Íñigo Méndez de Vigo and Ella Fontanals-Cisneros during the signing of the preliminary agreement. Photo courtesy of the Spanish Ministry of Education, Culture, and Sport
Íñigo Méndez de Vigo and Ella Fontanals-Cisneros during the signing of the preliminary agreement. Photo courtesy of the Spanish Ministry of Education, Culture, and Sport.

Ella Fontanals-Cisneros, founder of the Cisneros Fontanals Art Foundation (CIFO), will donate works from her private Latin American art collection to Spain. The partnership with Spain’s Ministry of Education, Culture, and Sport—announced yesterday during the ARCOmadrid fair—boosts Madrid’s profile as the capital of Latin American art in Europe.

While it is yet to be revealed how many of her works are heading to the city, Fontanals-Cisneros’s collection will be showcased in a dedicated exhibition space in the Tabacalera building, a former tobacco factory that is due to reopen as an art center at the end of 2020. All told, the venue will host more than 50,000 square feet of exhibition space, including galleries for temporary exhibitions organized by the Museo Reina Sofía.

Known for its preeminent holdings of Latin American art, the Fontanals-Cisneros collection includes more than 3,000 works by artists including Carmen Herrera, Cildo Meireles, and Grete Stern. The collection is particularly strong in Cuban art and video art. The forthcoming Madrid venue will also showcase video works donated by Manuel de Santaren, the president of CIFO.

“I feel very happy because I’ve spent time thinking that the collection would need a home—a home that the public could access—to all of this Latin American art that I’ve spent a long time collecting,” Fontanals-Cisneros said at a press conference yesterday. “For me, Spain is a second home.”
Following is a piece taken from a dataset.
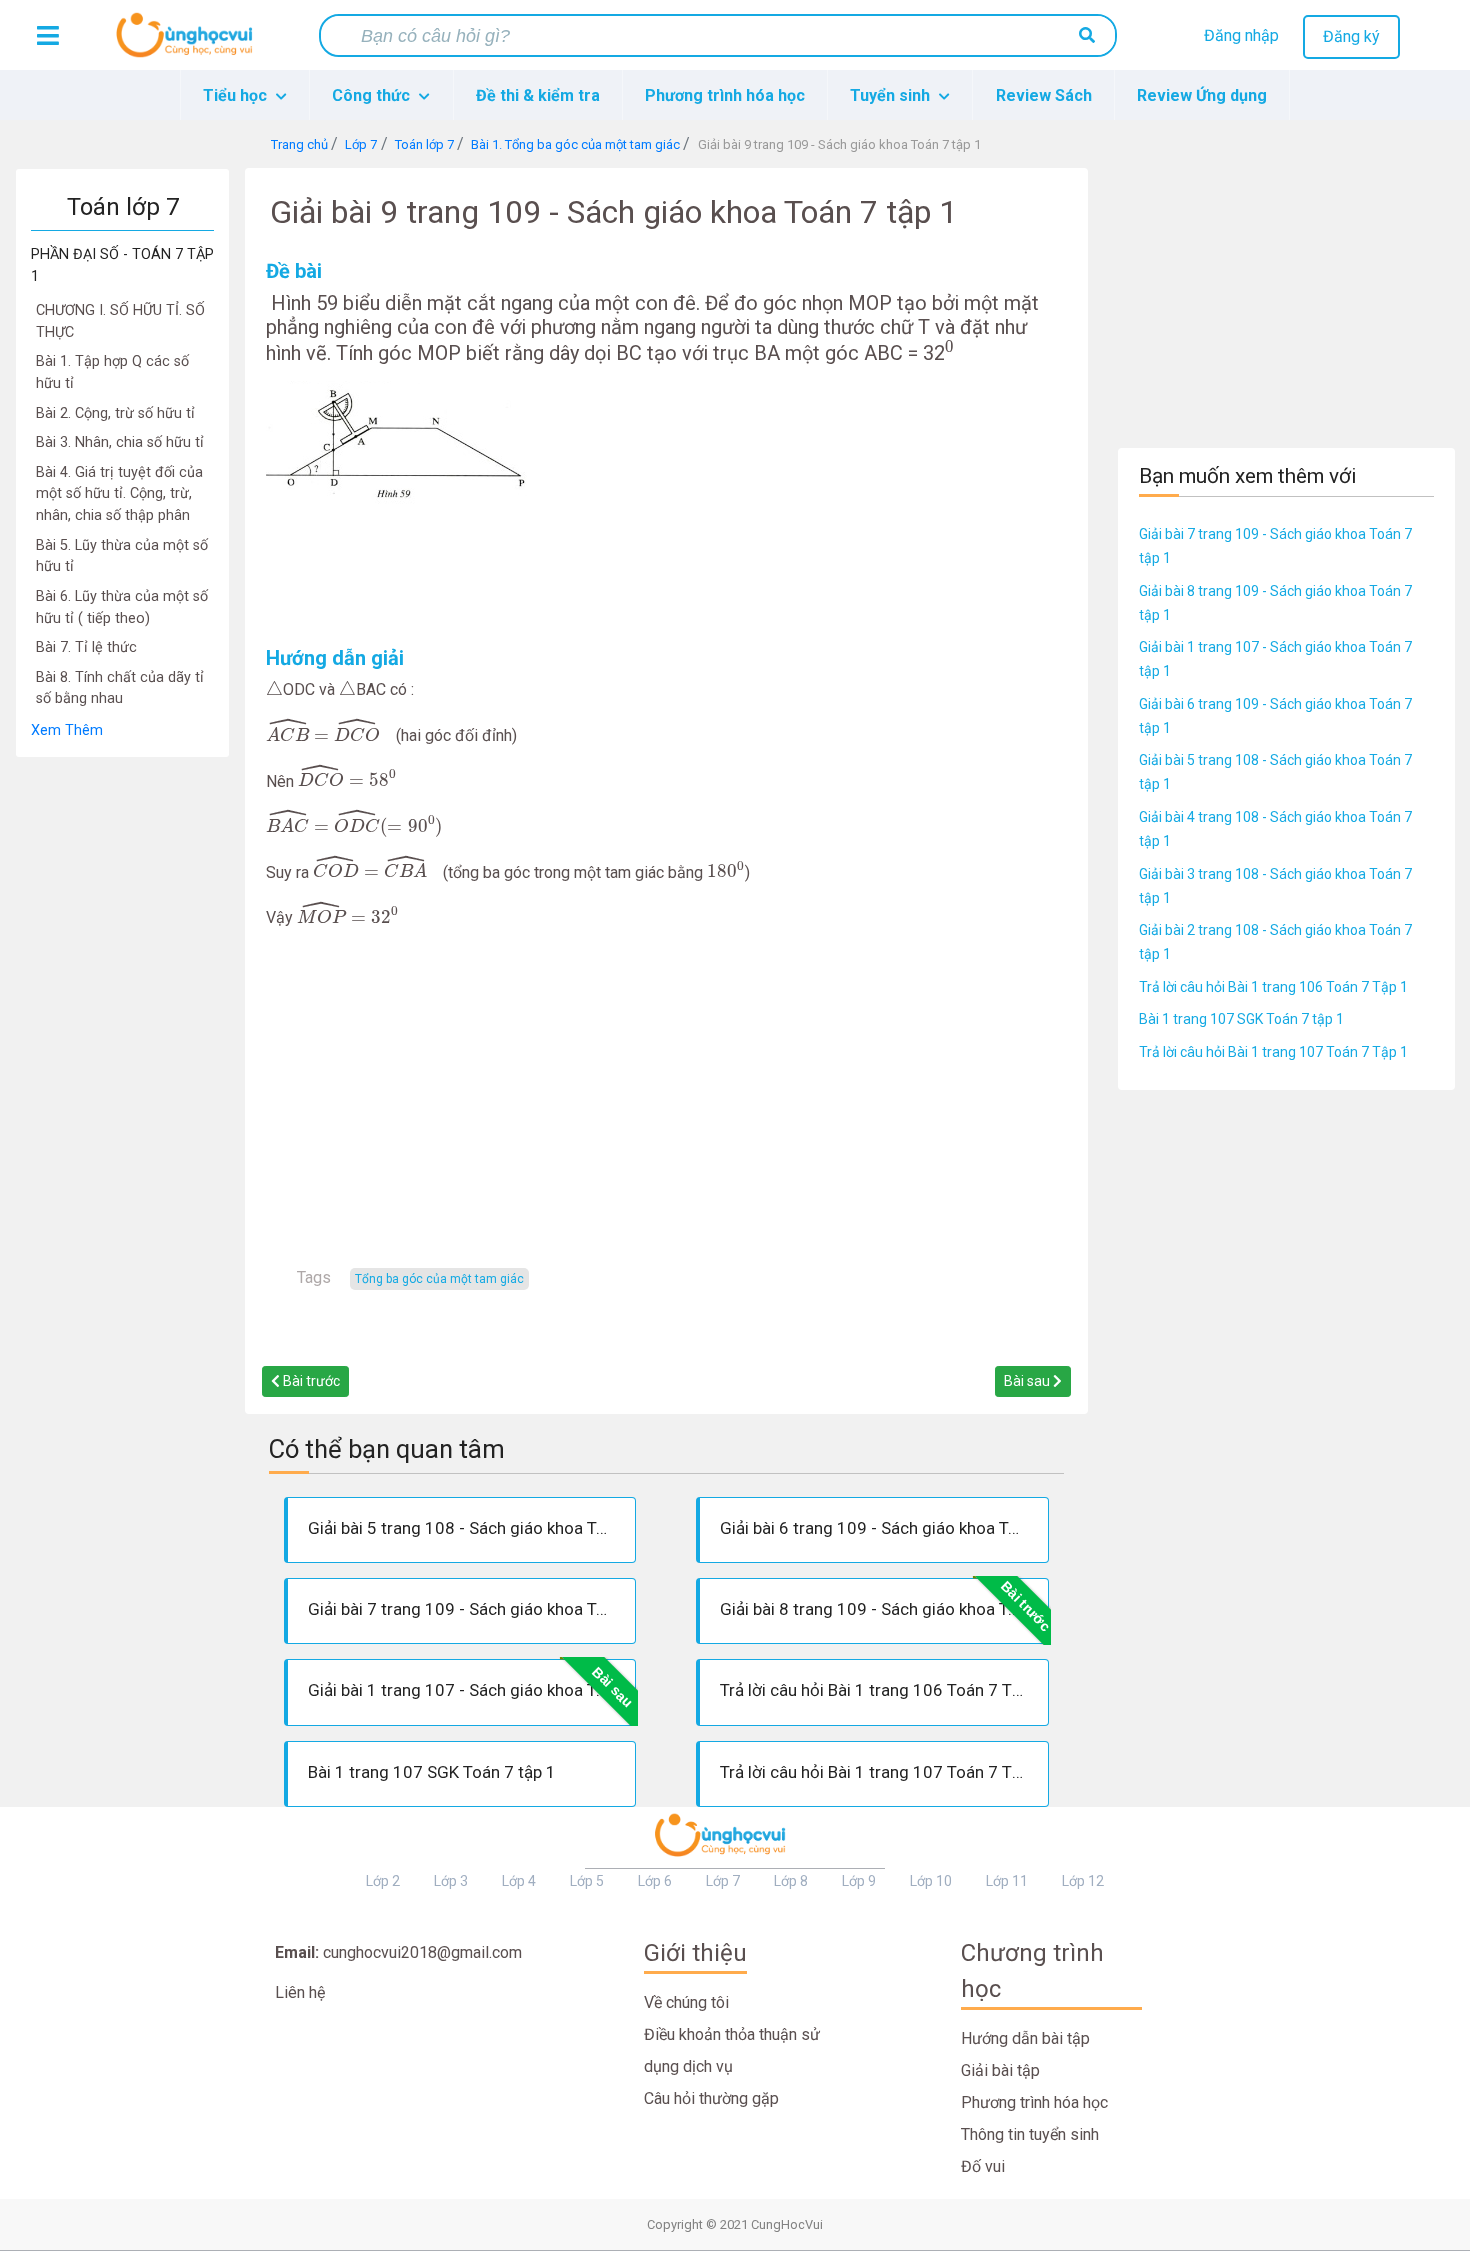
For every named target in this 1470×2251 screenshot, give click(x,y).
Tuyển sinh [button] (892, 95)
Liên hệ (300, 1992)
The announcement follows news that CIFO will close its Miami exhibition space, which opened in 2005, come April. The Centro Cultural Metropolitano in Quito, Ecuador, will host the organization’s annual exhibition of works by awardees of its grants and commissions program this year.

Ella Fontanals-Cisneros. Photo courtesy of the Cisneros Fontanals Art Foundation.

Some collectors and dealers in Spain have had a lukewarm response to the news of CIFO’s arrival, wondering why the Tabacalera project is so focused on promoting Latin American art over Spanish artists.

According to the official announcement, the new museum aims to “promote the research of Latin American culture and artistic heritage, as well as the strategic positioning of Spain as a cultural bridge between Europe and Latin America.”

CIFO’s new initiative comes weeks after another Latin American collection, the Patricia Phelps de Cisneros Collection, donated 39 works by Latin American artists to the Museo Reina Sofía, further beefing up Madrid’s holdings of art from the region.

Latin American collectors were also a visible presence at this year’s ARCOmadrid fair, open through February 25. Among them was Miami-based real estate developer Jorge M. Pérez, who said he had already bought more than 20 works by Spanish, Cuban, and other Latin American artists by 2 p.m. on Thursday.

Augusto Arbizo of New York’s Van Doren Waxter, a first-time exhibitor, said the gallery had sold more than a dozen works from its two-person booth of Brazilian artist Caetano de Almeida and Madrid painter Jeronimo Elespe to buyers from Spain, Venezuela, and the US by Thursday.

The controversy over a censored work by the artist Santiago Sierra has only partially overshadowed the strong sales reported in the fair’s early days. IFEMA, the government-funded body that asked a gallery to remove the display, published a statement apologizing on Thursday.

Amid the uproar, Sierra’s dealer Helga de Alvear found time to do some shopping of her own. She bought Dan Graham’s Pavilion For Showing Rock Videos/Films (Design I) (2012), priced at $500,000, from Hauser & Wirth’s stand at the fair.